If you aren’t ready to tell your story, that’s okay. Your story is yours to do with as you choose.
If you need to live in your story for a while, to keep it close to your heart so it stays warm, that’s okay. You don’t need to share it right now, or ever, if you’d like.
I had half-truths about this, too: I had only been kissed twice before that moment, and nothing more than that, though you will hear conflicting accounts.
I boasted to my high school friends about heavy petting and handjobs, but those were lies to cover for my complete and terrifying lack of attraction to the handful of boys I tripped over in my adolescence, and later lies I added in the wake of my rape.
I found that lying about the body is as easy as lying to it. I also found that somewhere along that blind journey to recovery, I had internalized the messages that pamphlets and psychiatrists and therapists and social workers and cops and friends and family had been projecting: that this incident had robbed me of my “innocence.”
I had come to believe that this act had left me “broken” and “ruined,” specifically because I had not been touched before.

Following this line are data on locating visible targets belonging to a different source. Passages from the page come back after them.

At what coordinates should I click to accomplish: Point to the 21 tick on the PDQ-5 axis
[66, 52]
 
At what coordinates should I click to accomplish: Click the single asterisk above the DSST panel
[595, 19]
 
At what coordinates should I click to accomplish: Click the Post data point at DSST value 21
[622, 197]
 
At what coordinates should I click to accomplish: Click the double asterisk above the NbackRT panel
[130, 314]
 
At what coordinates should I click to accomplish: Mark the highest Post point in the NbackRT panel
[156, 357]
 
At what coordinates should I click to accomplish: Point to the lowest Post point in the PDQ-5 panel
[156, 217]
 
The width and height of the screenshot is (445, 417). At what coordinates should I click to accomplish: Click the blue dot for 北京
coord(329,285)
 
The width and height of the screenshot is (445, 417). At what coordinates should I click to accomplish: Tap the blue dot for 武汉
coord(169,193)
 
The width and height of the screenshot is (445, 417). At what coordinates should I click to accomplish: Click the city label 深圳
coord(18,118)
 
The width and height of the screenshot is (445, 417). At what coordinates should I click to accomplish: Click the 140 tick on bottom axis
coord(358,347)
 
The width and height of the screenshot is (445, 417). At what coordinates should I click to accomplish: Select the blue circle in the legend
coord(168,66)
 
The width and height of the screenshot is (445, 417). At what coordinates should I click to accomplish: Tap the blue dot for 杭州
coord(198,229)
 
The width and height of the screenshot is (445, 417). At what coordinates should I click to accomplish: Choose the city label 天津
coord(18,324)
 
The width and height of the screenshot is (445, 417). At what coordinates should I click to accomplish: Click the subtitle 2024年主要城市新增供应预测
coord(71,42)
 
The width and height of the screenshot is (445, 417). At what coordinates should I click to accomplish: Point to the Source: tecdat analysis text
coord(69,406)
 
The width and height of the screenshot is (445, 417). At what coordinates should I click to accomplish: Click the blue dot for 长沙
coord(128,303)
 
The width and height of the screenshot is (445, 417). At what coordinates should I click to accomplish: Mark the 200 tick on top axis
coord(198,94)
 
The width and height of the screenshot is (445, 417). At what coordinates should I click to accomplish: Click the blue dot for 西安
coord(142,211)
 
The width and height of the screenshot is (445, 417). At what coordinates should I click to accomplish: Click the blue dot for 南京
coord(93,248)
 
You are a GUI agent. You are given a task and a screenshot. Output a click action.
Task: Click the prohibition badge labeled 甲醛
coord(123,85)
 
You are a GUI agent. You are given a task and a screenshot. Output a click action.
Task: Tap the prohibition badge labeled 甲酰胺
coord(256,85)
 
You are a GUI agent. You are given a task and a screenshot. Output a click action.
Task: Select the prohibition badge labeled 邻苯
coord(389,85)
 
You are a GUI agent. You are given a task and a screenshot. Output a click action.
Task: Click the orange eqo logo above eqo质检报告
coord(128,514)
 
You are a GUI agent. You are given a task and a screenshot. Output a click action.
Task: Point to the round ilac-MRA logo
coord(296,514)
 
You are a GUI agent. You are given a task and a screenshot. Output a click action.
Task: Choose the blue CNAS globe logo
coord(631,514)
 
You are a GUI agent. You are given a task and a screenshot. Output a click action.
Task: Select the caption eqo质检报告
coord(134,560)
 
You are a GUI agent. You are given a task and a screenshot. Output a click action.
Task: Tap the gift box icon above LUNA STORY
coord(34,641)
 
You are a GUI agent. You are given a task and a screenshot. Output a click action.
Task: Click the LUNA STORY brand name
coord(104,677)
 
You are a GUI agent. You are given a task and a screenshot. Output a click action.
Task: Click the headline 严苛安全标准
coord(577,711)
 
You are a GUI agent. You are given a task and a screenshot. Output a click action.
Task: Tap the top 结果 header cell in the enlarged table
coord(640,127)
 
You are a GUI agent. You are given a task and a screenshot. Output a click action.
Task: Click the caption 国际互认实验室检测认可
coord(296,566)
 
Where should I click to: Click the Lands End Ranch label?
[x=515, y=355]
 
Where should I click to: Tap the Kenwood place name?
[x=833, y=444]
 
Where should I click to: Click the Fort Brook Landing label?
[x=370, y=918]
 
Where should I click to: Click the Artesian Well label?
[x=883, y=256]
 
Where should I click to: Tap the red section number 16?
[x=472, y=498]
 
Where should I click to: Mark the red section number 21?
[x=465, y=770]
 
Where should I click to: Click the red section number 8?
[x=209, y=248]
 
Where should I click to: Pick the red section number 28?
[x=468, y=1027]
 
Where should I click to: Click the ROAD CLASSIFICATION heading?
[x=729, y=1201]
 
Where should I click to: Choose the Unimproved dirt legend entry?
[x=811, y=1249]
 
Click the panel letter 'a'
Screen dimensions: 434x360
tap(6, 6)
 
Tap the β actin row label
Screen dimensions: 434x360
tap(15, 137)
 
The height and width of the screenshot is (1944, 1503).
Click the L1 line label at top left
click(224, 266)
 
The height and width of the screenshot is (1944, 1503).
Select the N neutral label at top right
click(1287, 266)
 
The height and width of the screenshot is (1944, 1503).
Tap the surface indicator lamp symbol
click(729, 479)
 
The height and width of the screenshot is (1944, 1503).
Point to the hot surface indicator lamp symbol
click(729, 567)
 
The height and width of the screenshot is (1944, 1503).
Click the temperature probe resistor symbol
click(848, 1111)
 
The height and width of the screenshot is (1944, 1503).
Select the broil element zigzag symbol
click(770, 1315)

So I began to add sexual encounters to my past, as if their phantom bodies could somehow cushion the impact of his hands on my skin, as if my bruises could be covered by layers of imagined hands, groping teenage fingers.
I added tenderness to these encounters, and a sense of adolescent clumsiness. There was something comforting about this fantasy.
It felt much better to believe that my body had first come to terms with sexuality not though a violent and bloody encounter, but through naive teenage tangles, even if they weren’t the right gender for me.
By social conventions, I was a virgin. I had never had a sexual encounter. By my own definition, I was a virgin.
Due to the extreme trauma to the area, especially given the blood loss, it is difficult to tell if my hymen was broken during the act, or if it had already been broken by an unassuming tampon or stretch.
I’ve heard feminists refer to the hymen as a “mythical membrane,” but it’s been a difficult concept to internalize when you’ve spent such a long time thinking of yourself as “broken.”
Not that rape is a sexual act. I want that message to be very clear: Rape is not sex. My rape was not a sexual encounter. Rape never is.
At the same time, I have to understand that rape and sexuality are irrevocably intertwined. And this is what I want to ultimately talk about: Where does my queerness intersect with my being a survivor?
Rape is impact: tThere will be aftershocks, ripple upon ripple of side effects, cyclical reminders. You will see your body, or not see it at all. It may become a dry husk you struggle to fill, or something to tear down every few hours.
Sometimes you will hurt your body to remind yourself that it is there. You will need to see blood to know that there is, in fact, something keeping you tethered to life. And when you add another body to this equation, things get much more complicated.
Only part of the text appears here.